20.07.2026 17h52 Rédaction

Christophe Dessimoz

Expositions en plein air, forum public et conférence internationale: dès le 3 août, Genève met à l'honneur les données du vivant avec l'initiative #GenevaLovesData. Pour Christophe Dessimoz, directeur de l'Institut suisse de bioinformatique (SIB), la cité internationale possède des atouts uniques pour devenir un carrefour mondial de ce domaine stratégique.

Les données sont aujourd'hui au cœur des grandes révolutions scientifiques, de l'intelligence artificielle à la médecine personnalisée, en passant par la lutte contre les pandémies ou la protection de la biodiversité. Pourtant, leur rôle reste souvent méconnu du grand public. C'est précisément ce que souhaite changer #GenevaLovesData, une initiative portée par le SIB et l'Université de Genève.

«Les données sont devenues une ressource stratégique», souligne Christophe Dessimoz. «On parle beaucoup de l'IA, de la médecine personnalisée ou des défis liés à la biodiversité, mais tout ce que ces sujets ont en commun, c'est l'importance des données.»

Genève, un écosystème unique

Selon le directeur du SIB, Genève dispose d'un positionnement particulièrement favorable dans ce domaine. La force de la Suisse ne réside pas uniquement dans sa capacité à conserver les données, mais aussi à les rendre exploitables en les reliant entre elles.

«Les données demandent de l'interopérabilité. Il faut pouvoir les mettre en relation, travailler avec d'autres, établir des standards.
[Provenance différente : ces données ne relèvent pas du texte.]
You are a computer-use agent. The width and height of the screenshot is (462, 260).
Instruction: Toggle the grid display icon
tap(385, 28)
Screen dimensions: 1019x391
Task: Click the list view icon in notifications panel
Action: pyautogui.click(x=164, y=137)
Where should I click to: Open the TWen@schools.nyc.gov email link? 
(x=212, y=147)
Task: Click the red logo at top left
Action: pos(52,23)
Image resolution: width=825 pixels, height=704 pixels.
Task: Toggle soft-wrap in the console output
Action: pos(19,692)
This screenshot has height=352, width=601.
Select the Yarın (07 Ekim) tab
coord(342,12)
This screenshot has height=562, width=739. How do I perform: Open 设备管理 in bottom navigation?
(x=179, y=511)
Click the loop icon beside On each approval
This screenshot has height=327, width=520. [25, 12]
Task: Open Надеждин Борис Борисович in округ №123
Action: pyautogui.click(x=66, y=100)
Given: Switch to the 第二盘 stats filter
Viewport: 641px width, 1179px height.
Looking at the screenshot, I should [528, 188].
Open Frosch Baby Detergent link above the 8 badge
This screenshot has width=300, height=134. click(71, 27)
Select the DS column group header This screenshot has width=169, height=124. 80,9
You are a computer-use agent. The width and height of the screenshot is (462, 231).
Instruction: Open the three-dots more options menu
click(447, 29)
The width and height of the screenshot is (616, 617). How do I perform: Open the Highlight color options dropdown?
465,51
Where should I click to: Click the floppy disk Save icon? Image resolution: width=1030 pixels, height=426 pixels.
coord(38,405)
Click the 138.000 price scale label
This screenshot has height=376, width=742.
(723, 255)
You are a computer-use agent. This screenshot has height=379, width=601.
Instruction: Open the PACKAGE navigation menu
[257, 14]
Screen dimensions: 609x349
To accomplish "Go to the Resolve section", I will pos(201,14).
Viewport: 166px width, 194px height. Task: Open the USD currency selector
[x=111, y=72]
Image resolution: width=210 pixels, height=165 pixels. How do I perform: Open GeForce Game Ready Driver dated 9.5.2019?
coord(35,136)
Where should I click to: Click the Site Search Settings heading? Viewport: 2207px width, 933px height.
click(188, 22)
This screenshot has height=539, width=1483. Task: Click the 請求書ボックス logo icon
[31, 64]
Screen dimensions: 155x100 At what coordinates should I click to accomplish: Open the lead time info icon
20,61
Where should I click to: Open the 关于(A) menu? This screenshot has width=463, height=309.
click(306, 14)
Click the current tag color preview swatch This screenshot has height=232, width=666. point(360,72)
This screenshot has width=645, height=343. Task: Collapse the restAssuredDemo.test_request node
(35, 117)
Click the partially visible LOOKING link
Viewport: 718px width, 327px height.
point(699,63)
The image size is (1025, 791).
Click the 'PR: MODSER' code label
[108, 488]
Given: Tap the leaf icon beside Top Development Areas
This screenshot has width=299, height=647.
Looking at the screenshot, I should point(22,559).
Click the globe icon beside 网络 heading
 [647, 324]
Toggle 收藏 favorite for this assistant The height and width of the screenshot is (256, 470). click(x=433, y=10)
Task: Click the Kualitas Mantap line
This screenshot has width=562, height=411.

Pour cela, Genève est très bien positionnée, et c'est quelque chose que l'on ne réalise pas toujours.»

Le SIB, fondé à Genève il y a près de trente ans, joue d'ailleurs un rôle central. «Nous sommes l'institut national chargé d'organiser les données biologiques», rappelle Christophe Dessimoz. Les bases de données développées par l'institut sont aujourd'hui des références internationales, citées jusque dans des travaux récompensés par des prix Nobel.

Un été pour ouvrir la science au public

L'initiative accompagne l'accueil à Genève de la conférence européenne de biologie computationnelle, qui réunira près de 1'500 scientifiques issus de 60 pays entre fin août et début septembre. 

Plutôt que de réserver cet événement aux seuls spécialistes, les organisateurs souhaitent associer la population. Dès le 3 août, une exposition en plein air s'installera au parc des Bastions avant de rejoindre la Rotonde du Mont-Blanc. Un grand forum public, gratuit, se tiendra également le 31 août au Centre international de conférences de Genève (CICG).

«On espère que les Genevoises et les Genevois prendront conscience de cette activité tout à fait importante qui se passe sous leurs fenêtres», conclut Christophe Dessimoz. «Nous sommes très contents de sortir de l'ombre et nous espérons que le public viendra à notre rencontre.»